A LITTLE over 15 years ago, a friend approached me to secure for his mother a ‘multi-entry’ visa for India. His grandmother was ill in Mumbai and the mother (the only daughter) wanted to visit her from time to time.
“There is no multi-entry visa for India, at least for Pakistani passport holders,” said the visa officer with disdain. Not being able to convince the consular section, I wrote to Mr Inder Kumar Gujral, then India’s minister for external affairs who later turned caretaker prime minister of India. That is how things happen both in Pakistan and India. Almost immediately the gracious Mr Gujral wrote back, “…[R]egarding multiple entry visa to Mrs… necessary instructions have been sent to the High Commission of India in Islamabad”.
Now more amiable than before the visa officer told me very patiently that while a ‘multiple entry’ was still not possible he could issue a ‘triple entry’ visa valid for six months. In other words, the passenger would have to perform all three trips within six months after which the visa would expire and a fresh one would have to be obtained.
That seemed no problem for a family that was very affluent with a retinue of staff at their service. In fact there was such ‘magic’ in the instructions issued by Mr Gujral that the visa holder was able to secure the facility every time and from wherever in the world she applied until there was no need for the facility after the ailing grandmother’s death.
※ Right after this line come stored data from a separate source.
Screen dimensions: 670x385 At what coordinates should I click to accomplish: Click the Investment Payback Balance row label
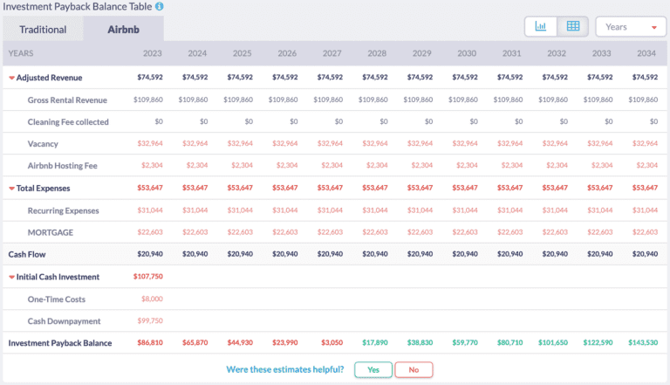click(60, 343)
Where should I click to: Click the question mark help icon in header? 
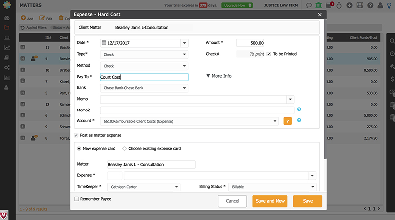click(x=370, y=5)
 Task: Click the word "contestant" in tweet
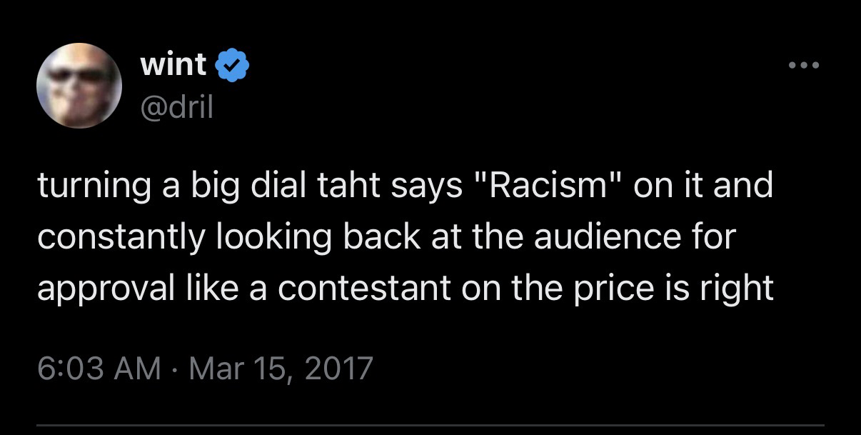[358, 288]
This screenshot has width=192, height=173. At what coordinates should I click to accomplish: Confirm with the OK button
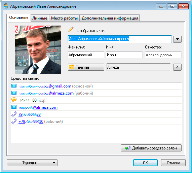tap(145, 163)
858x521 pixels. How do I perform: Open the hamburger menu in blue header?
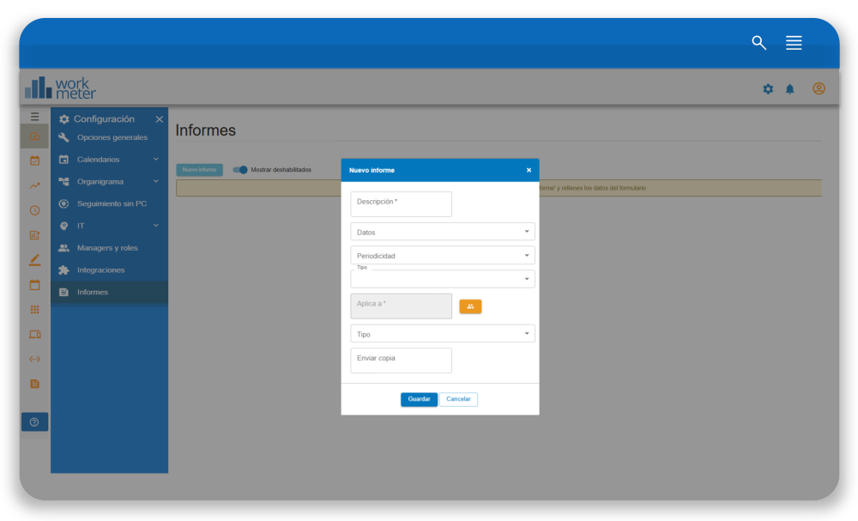[794, 43]
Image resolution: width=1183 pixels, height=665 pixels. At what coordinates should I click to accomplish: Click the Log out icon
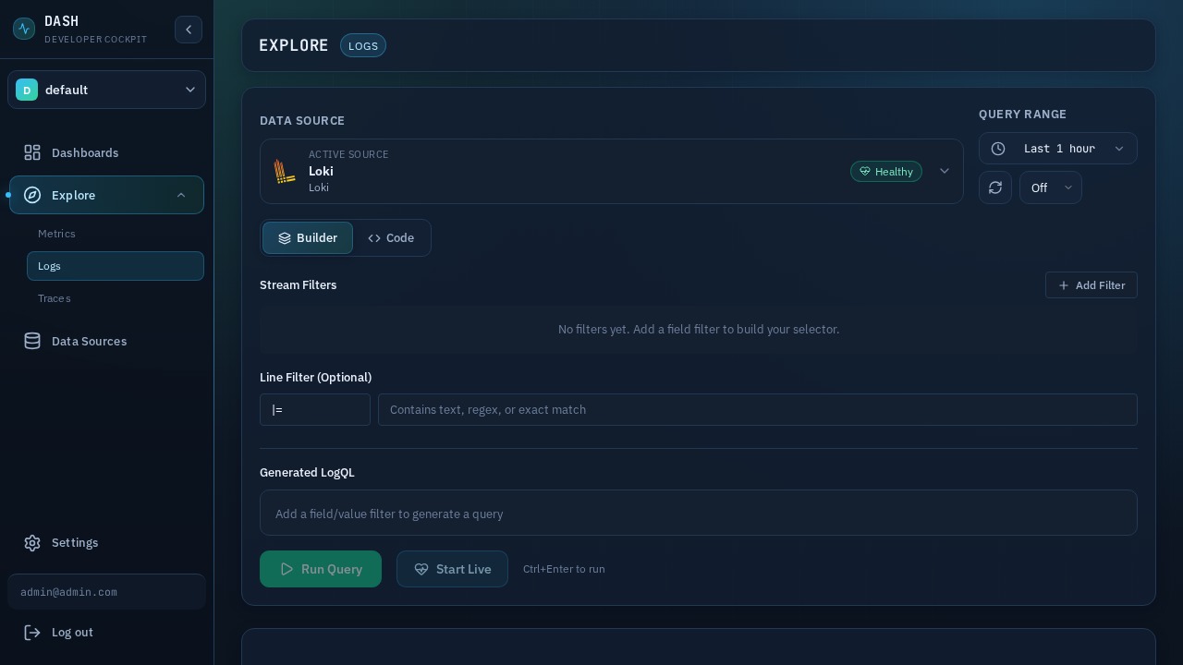[x=32, y=632]
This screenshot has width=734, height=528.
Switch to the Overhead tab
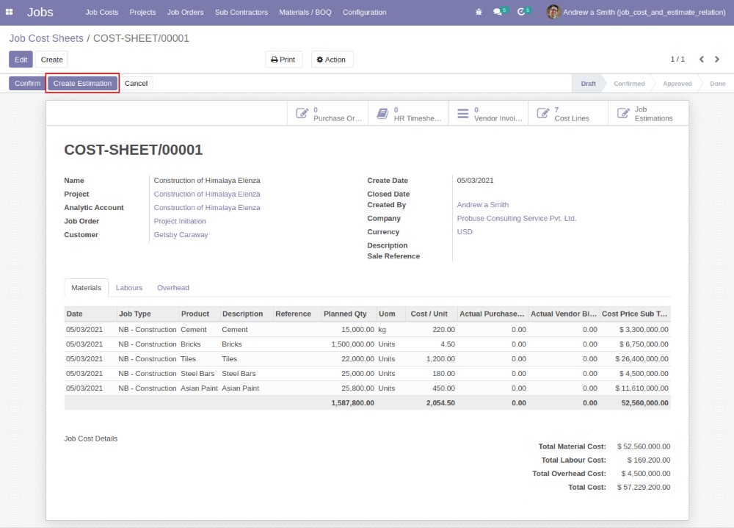click(173, 288)
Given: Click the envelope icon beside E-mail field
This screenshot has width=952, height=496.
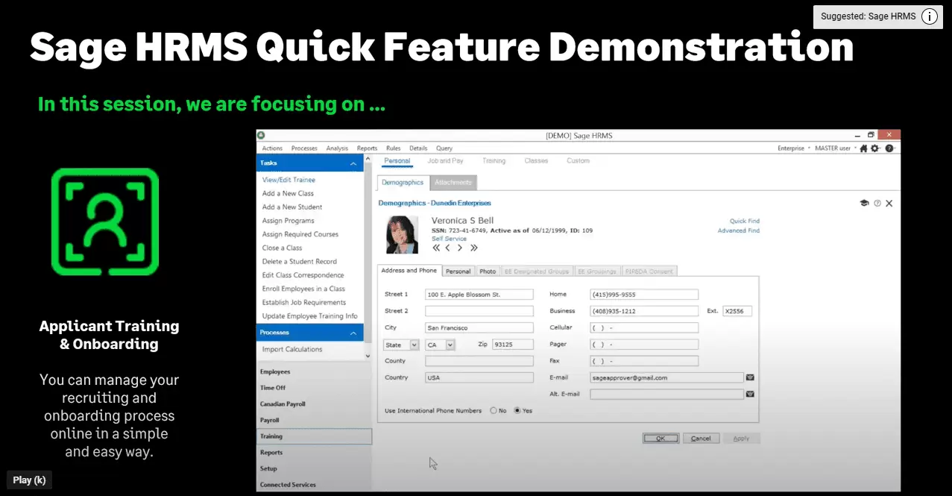Looking at the screenshot, I should tap(750, 377).
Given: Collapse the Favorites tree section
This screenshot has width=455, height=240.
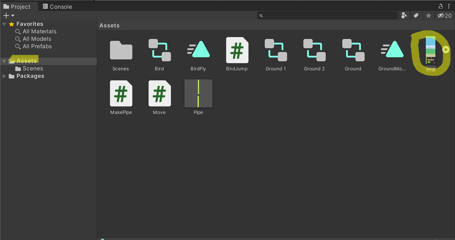Looking at the screenshot, I should click(4, 24).
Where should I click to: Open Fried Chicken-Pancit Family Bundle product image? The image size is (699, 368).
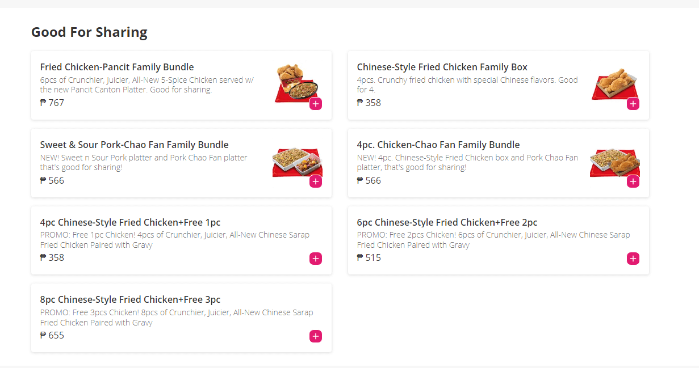295,83
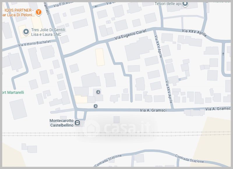The width and height of the screenshot is (233, 169).
Task: Click the Montecarotto Castelbellino train station icon
Action: (x=77, y=123)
I thanked Mr Gujral and suggested that since 1997 marked the golden jubilee of Independence of both neighbouring countries we could bring a group of schoolboys (from the Habib Public School) on a goodwill-cum-sports tour to celebrate the landmark occasion and would like to meet Mr Gujral on the visit. He wrote that he would be delighted to meet the Pakistani students, time permitting. We got a special presentation item to be gifted to India’s prime minister.
But meeting the prime minister is more easily said than done. For three weeks in India, we tried to get an appointment with the prime minister, calling his office from every place we visited, until the penultimate day of our tour arrived. “I am sorry, the ‘Pradhan Mantri’ is away to Calcutta after which he will stop at Delhi for a day before he leaves for Goa to declare open a stadium there.” Then, after a pause, he suggested “Why don’t you stay back for a week or maybe meet Gujral Sahib on your next trip?”
Since neither proposal appeared feasible, deeply disappointed we went to the nearest public fax shop to send off a message to the honourable prime minister. We wrote that the next day on its way to the Indira Gandhi airport the group’s bus would stop at 7, Race Course Road where the youngest member of our group would carry the present and give it to the security guard to be passed on to Mr Gujral.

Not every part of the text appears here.